Florida tort law recognizes the value of non-economic damages, as well. While intangible, such damages are every bit as real—and as devastating—as their economic counterparts. Examples includes pain and suffering, loss of enjoyment in life, and emotional distress.
3. How Long Do I Have to Sue If the Liable Party Refuses to Settle?
Although most accident claims are settled, a small percentage of cases do make their way to court. Since yours could, too, it’s important to review the filing deadlines that might apply.
Should the municipality be to blame, you’ll have three years from the date on which the accident occurred to file a formal suit; however, you must inform them of your claim in writing and allow for a 180-day investigation first.

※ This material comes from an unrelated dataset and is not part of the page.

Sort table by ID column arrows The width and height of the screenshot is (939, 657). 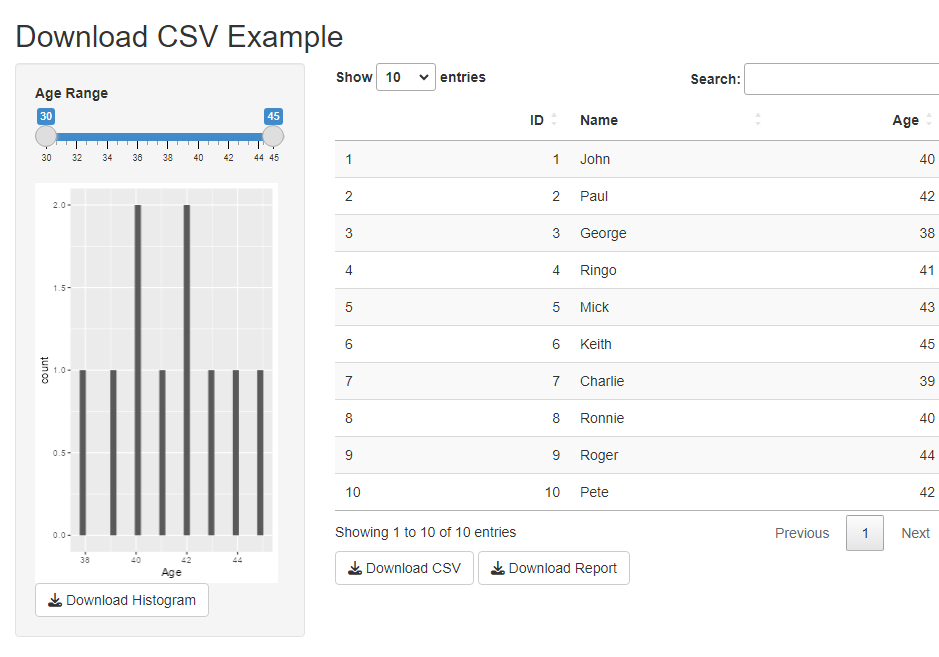click(x=554, y=120)
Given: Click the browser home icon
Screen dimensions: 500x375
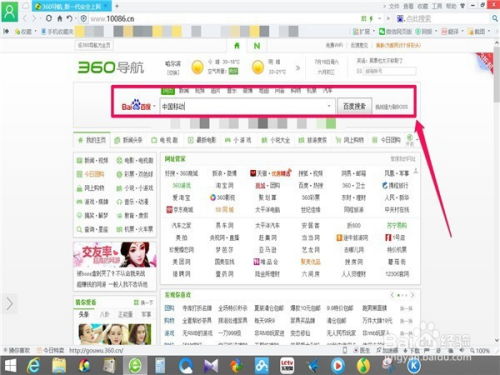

Should a private party be responsible, on the other hand, you probably have four years from the date on which you were hurt to proceed to court. Since there are a few exceptions to this statute, though, it’s wise to seek legal counsel as soon as your condition stabilizes.
Discuss Your Case with a Bus Accident Attorney in Florida
At Emerson Straw, we’re determined to hold reckless and negligent parties accountable for their actions. If you’re recovering from bus accident-related injuries that could have easily been prevented, we’ll help you gather the evidence needed to prove as much. To schedule a free case review with a bus accident lawyer in Florida, fill out our Online Contact Form or call (727) 821-1500.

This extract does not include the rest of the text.